Yup. A dull knife is a dangerous knife.
 
Wow. Cutco Knives. Bring back some memories. I was a Scoutmaster about ..12 years ago, and one of my Eagle Scouts got his first job selling Cutco knives. He came over to my house and did the sales pitch. Everything you guys have already talked about here. One of my high school students about 5 years back was doing the same thing. They made him buy his demo set out of his own pocket. He actually LOST money at that job. Going back even further, my girlfriend at tje time, later my son's mom, later my ex, got her first job selling Cutco. They assigned her to the worst neighborhood in Jacksonville. A young white college girl selling knives door to door at crack houses. I didn't let her work her first day. I once answered a job ad in the newspaper for "no experience needed" and "thousand dollars per week salary." It turned out to be a job selling Cutco knives. The only interview I ever walked out on.

Oh PS: the knives are way over priced, even if they ARE great knives, which I don't think they are. I heard they offshored their production facilities, too.
 
Pakistani Buck 110

I almost forgot, thanks for posting about the Pakistani knock off Buck 110. My Dad gave me one when I was a Boy Scout, and I thought it was awesome.

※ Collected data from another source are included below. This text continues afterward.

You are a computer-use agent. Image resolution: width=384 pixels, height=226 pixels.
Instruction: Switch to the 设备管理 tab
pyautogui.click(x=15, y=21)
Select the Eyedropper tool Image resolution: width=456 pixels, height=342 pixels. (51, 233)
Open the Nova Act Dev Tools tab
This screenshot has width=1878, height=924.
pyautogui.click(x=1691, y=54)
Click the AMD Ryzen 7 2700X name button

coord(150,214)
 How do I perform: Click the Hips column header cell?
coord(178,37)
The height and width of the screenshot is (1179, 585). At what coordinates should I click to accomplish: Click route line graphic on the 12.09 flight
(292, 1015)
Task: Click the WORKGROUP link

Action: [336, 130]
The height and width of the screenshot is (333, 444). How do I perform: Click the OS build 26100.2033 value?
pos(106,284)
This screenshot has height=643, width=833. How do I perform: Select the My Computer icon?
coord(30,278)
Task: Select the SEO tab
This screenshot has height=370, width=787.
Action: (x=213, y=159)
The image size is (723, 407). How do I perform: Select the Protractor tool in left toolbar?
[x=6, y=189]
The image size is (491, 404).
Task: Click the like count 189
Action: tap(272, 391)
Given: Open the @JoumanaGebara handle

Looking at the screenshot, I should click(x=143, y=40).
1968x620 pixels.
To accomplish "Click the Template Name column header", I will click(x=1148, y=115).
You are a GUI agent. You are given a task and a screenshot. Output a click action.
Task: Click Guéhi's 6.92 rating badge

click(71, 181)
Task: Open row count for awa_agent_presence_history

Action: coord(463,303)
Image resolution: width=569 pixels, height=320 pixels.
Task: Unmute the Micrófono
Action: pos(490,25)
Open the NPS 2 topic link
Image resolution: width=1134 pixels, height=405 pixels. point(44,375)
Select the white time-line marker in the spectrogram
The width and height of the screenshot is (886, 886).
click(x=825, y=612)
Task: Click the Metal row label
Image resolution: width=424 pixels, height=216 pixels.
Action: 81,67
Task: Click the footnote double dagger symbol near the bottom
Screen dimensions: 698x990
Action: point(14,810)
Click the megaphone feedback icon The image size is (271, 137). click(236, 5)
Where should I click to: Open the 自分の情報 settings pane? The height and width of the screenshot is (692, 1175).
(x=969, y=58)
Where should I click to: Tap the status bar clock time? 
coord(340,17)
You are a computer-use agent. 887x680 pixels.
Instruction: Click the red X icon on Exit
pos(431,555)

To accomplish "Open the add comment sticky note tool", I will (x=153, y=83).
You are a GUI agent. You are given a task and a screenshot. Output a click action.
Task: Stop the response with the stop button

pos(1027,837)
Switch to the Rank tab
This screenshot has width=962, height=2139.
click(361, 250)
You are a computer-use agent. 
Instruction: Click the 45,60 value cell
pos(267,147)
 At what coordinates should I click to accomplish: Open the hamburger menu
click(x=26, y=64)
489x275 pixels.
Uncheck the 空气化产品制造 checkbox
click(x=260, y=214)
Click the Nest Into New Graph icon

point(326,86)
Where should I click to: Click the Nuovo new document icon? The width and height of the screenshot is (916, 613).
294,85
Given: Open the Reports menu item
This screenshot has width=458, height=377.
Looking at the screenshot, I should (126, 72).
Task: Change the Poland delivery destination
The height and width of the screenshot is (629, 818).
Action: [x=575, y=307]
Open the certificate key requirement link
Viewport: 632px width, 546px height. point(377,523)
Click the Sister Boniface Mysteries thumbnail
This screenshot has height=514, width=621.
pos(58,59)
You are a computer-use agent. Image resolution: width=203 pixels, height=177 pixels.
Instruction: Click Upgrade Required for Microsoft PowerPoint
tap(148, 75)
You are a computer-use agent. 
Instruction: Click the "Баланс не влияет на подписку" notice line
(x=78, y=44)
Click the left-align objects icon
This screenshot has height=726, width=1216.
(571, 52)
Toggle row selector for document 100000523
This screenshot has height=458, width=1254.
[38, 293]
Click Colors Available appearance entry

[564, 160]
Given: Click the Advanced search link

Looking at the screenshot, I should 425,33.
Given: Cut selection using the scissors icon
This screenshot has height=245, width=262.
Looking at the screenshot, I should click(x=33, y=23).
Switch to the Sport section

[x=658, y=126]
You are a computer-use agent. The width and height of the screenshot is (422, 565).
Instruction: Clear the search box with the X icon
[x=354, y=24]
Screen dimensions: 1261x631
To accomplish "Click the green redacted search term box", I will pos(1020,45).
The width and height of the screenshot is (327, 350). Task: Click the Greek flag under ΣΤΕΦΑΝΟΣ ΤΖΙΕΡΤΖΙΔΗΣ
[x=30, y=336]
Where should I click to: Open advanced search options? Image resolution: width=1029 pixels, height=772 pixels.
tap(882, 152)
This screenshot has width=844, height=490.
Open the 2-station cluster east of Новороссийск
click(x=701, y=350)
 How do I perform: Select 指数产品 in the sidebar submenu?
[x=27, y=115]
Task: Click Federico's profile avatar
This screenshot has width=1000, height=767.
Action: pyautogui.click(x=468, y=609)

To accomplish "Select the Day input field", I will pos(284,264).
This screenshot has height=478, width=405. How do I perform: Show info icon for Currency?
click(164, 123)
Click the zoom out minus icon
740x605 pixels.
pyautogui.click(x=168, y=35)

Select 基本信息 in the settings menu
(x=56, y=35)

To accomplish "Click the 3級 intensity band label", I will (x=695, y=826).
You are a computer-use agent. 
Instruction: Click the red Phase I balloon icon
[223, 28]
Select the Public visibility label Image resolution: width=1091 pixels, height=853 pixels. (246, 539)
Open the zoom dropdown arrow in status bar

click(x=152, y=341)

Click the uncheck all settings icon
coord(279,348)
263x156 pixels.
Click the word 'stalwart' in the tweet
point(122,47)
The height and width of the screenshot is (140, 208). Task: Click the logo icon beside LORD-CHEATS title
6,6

Bought it from one of those ads in the back of Boys' Life magazine. I carried it everywhere and it eventually disappeared-lost on some camping trip I assumed. I found it in my Dad's tool box a decade after his passing. He kept it all those years. (Man that knife is a POS LOL)

Thanks for bringing that memory back. =)
 
Cutco knives are overpriced, their sales tactics are shifty, and their treatment of their sales force sucks.

The knives themselves are awesome, though. About ten years ago I did a stint for them, and my story as a Cutco salesman ended quickly and like most do: the fizzle. I kept my demo set, of course, and later found that my father in law sold cutco as a college kid too. He's in his early 60s now, and he's still got his Cutco demo kit; they use it daily in the kitchen.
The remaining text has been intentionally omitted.